Microrheology involves tracking the motion of dispersed tracer particles of known size by Dynamic Light Scattering (DLS) and determining the rheological properties of the sample using the Generalized Stokes-Einstein Relation. DLS Microrheology is a passive microrheology technique, whereby the colloidal probe particles only undergo thermal fluctuations in a system at thermodynamic equilibrium.
DLS Microrheology is applicable for the rheological characterization of low viscosity and weakly-structured complex fluids, such as dilute solutions of polymers and surfactants through to concentrated protein formulations. For these types of materials, Microrheology offers significant advantages:
- Probes very high frequencies necessary for characterizing inherent short timescale, viscoelastic responses (whereas mechanical techniques are fundamentally limited by inertia).
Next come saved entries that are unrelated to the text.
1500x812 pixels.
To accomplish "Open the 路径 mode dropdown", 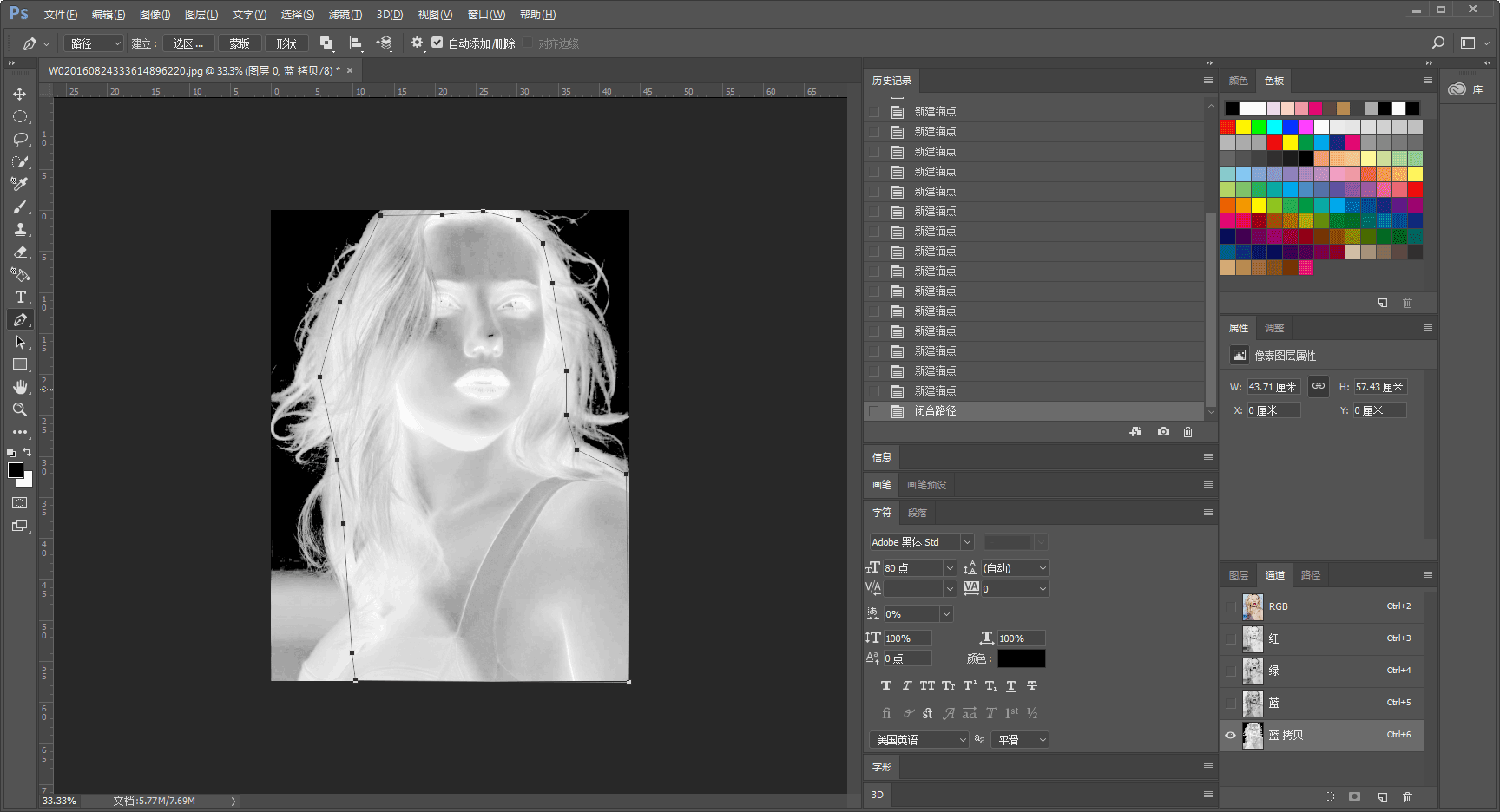I will 95,43.
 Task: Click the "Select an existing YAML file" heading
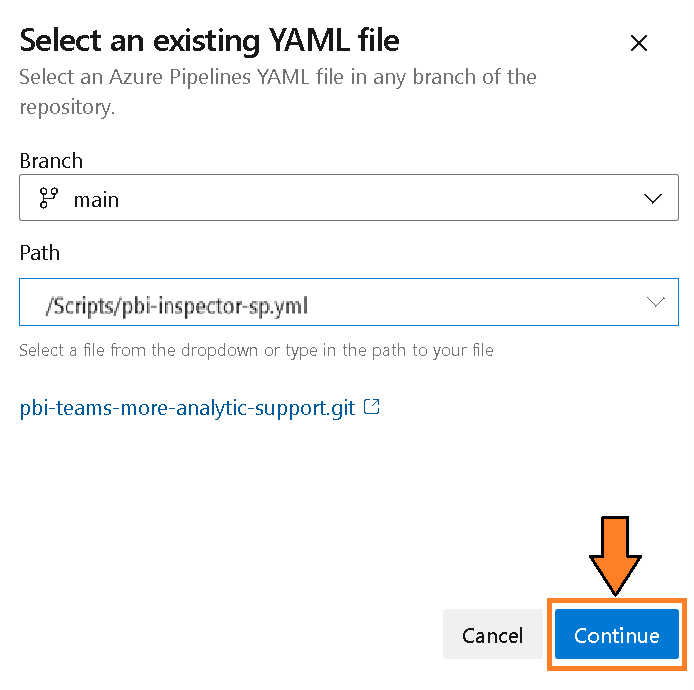209,41
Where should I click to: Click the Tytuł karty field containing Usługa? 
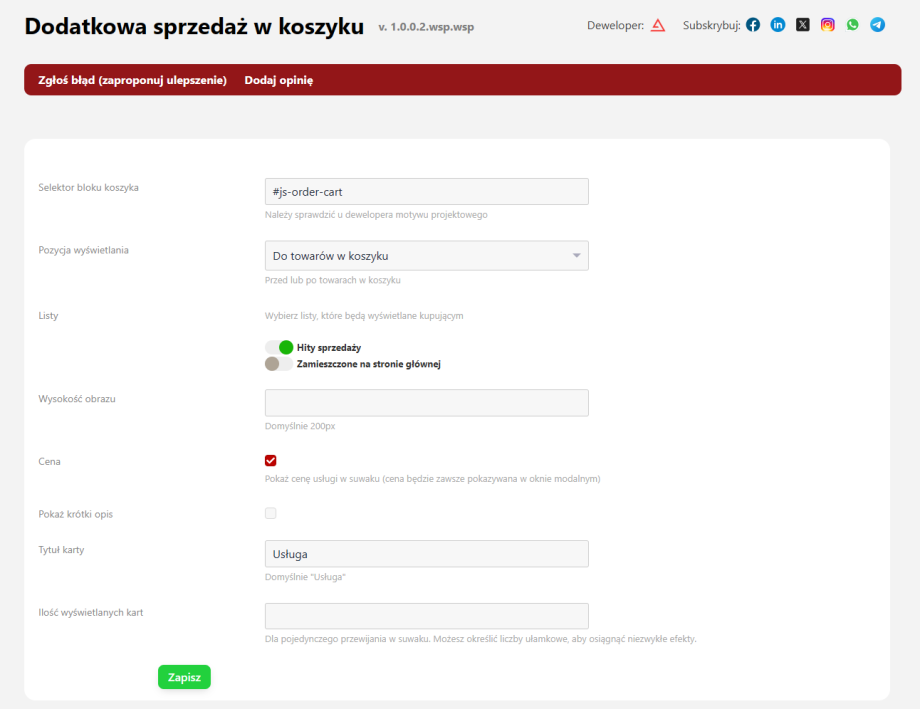(x=426, y=554)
- Only requires microliter-scale volumes for rheological characterization of materials where sample volume is limited e.g. protein-based formulations.
Applications of DLS Microrheology include:
- Rheological characterization of therapeutic proteins and biopolymer solutions.
- Viscoelastic measurements of protein solutions to assess onset of protein-protein interactions and insoluble aggregate formation
- Formulation development and screening.
- High frequency rheology of dilute systems on process-relevant timescales.
- Monitoring structure development in complex fluids with time or temperature, or structure breakdown on dilution.